# WORK ORDER 1
Answer these questions using the exhibition statement.
(a) In which gallery was the exhibition organized?
(b) Who are named as the orchestrators of Wake Up Weekend?
(c) According to the exhibition statement, what rates have risen?
# WORK ORDER 2
List every action that the exhibition statement says we still take against other species despite admiring them.
# WORK ORDER 3
Reproduce the stretch of the exhibition statement from "I believe in" through "spiritually, even materially.".

# READING TEXT
+--

Exhibition organized for the Calvin College (106) South Division Gallery Grand Rapids, MI, in conjunction with Calvin's Wake Up Weekend.
It was my genuine privilege to organize this exhibition in partnership with Matt Halteman and Adam Wolpa, orchestrators of Wake Up Weekend. A series of awareness-raising events hosted annually by Calvin College, WUW is dedicated to advocacy on behalf of all animals, great and small.
Over the course of their careers each of the artists assembled for Kinship has produced images concerned with the welfare of our planet and those we share it with. While many of the works on display do not overtly address the issue of animal rights, all serve to illustrate how deeply we connect to our nonhuman relatives. We clearly admire the intellect and beauty of other species, empathize with their pain and take solace in their company…yet still imprison them, harvest their skin and bones and plunder their habitats for our own development. At minimum, such actions are an expression of grossly self-serving values; at worst, they suggest psychosis on a societal scale.
I believe in a sea change – a slow, inexorable transformation in our understanding and behavior – and often feel adrift somewhere in the midst of it. As a nation we are increasingly interested in the origins of our food, and we are equally if not more invested in our companion animals. Other species have become our extended family in an era when we routinely find ourselves estranged through geographic circumstances, isolated by our work. Divorce rates have risen and all manner of familial configuration has been destabilized due to economic and environmental stress. Through this, the non-human animals we share our homes with have become our lifelines, emotionally, spiritually, even materially.

+--

Collected data
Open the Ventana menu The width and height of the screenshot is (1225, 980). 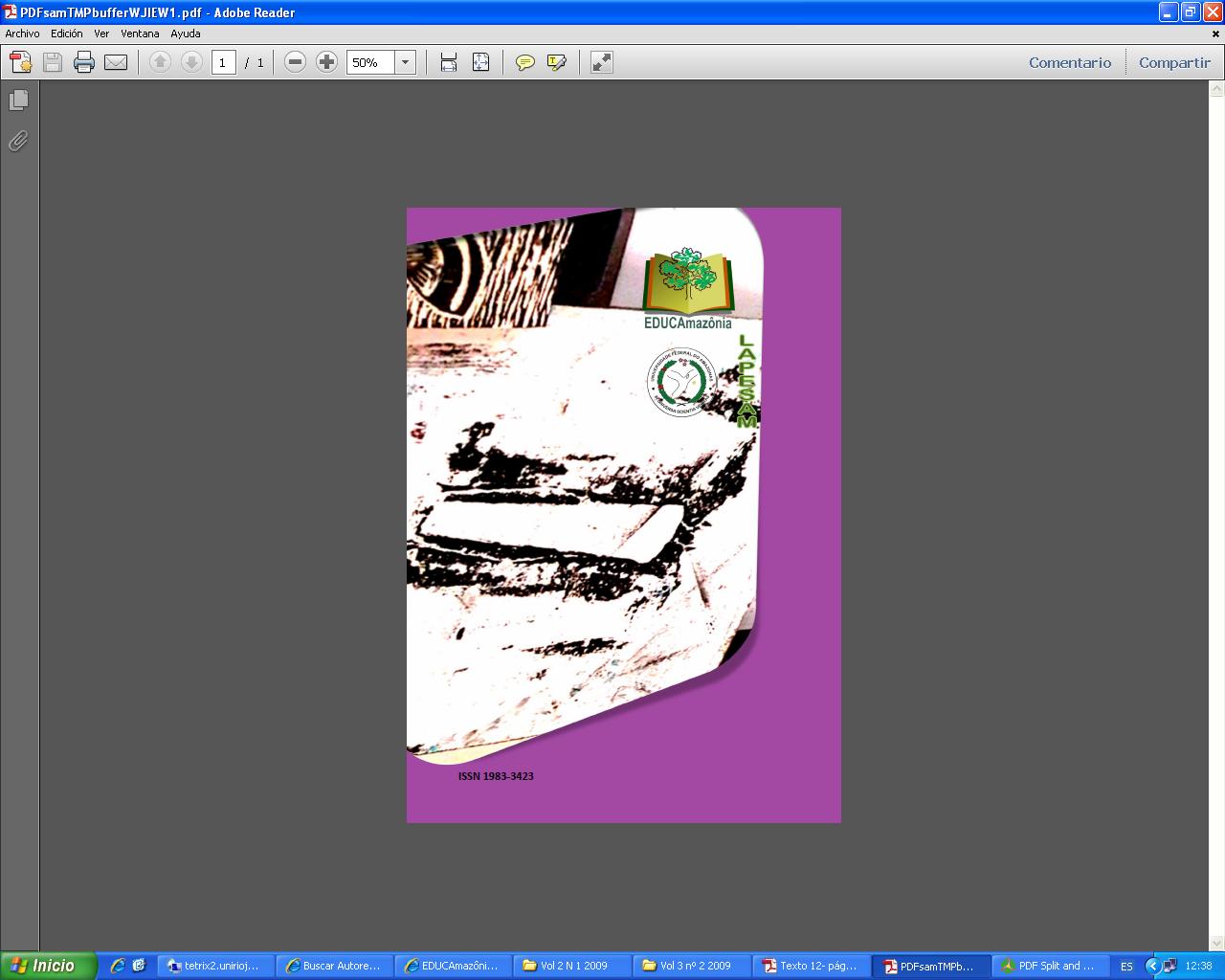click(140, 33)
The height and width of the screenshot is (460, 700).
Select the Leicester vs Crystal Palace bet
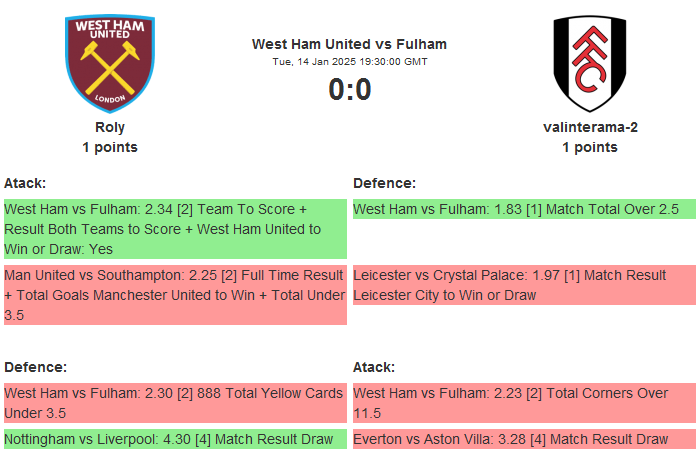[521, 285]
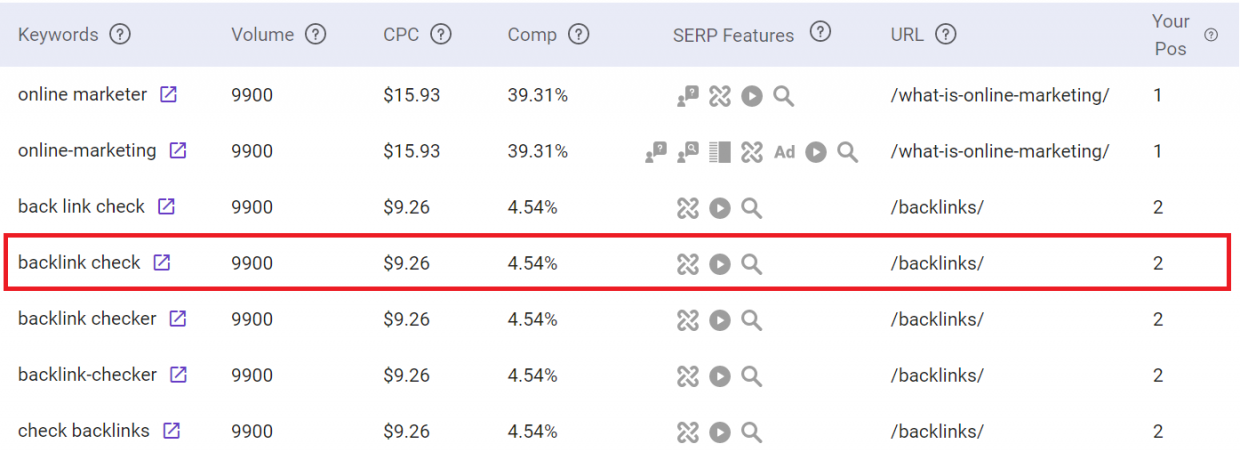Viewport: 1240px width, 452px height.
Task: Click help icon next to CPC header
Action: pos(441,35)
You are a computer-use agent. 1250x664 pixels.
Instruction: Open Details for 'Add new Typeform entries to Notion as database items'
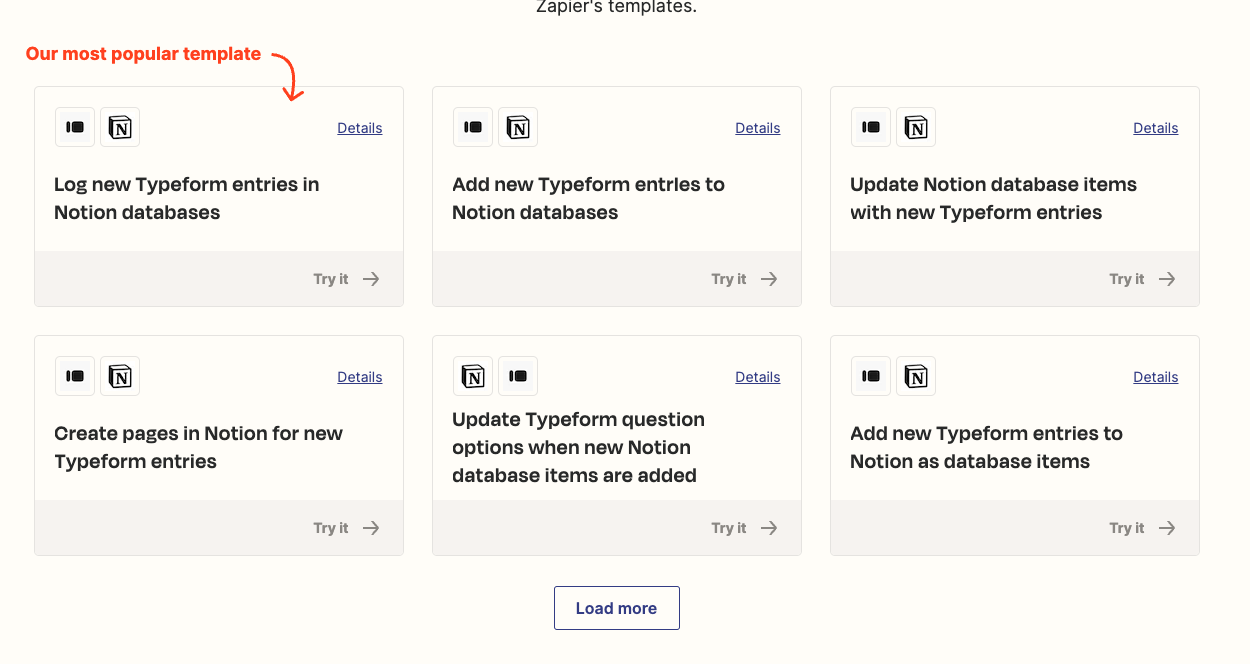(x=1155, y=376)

+--

# OUTPUT 1
(a) The Calvin College (106) South Division Gallery in Grand Rapids, MI.
(b) Matt Halteman and Adam Wolpa.
(c) Divorce rates.

# OUTPUT 2
- Imprison them
- Harvest their skin and bones
- Plunder their habitats for our own development

# OUTPUT 3
I believe in a sea change – a slow, inexorable transformation in our understanding and behavior – and often feel adrift somewhere in the midst of it. As a nation we are increasingly interested in the origins of our food, and we are equally if not more invested in our companion animals. Other species have become our extended family in an era when we routinely find ourselves estranged through geographic circumstances, isolated by our work. Divorce rates have risen and all manner of familial configuration has been destabilized due to economic and environmental stress. Through this, the non-human animals we share our homes with have become our lifelines, emotionally, spiritually, even materially.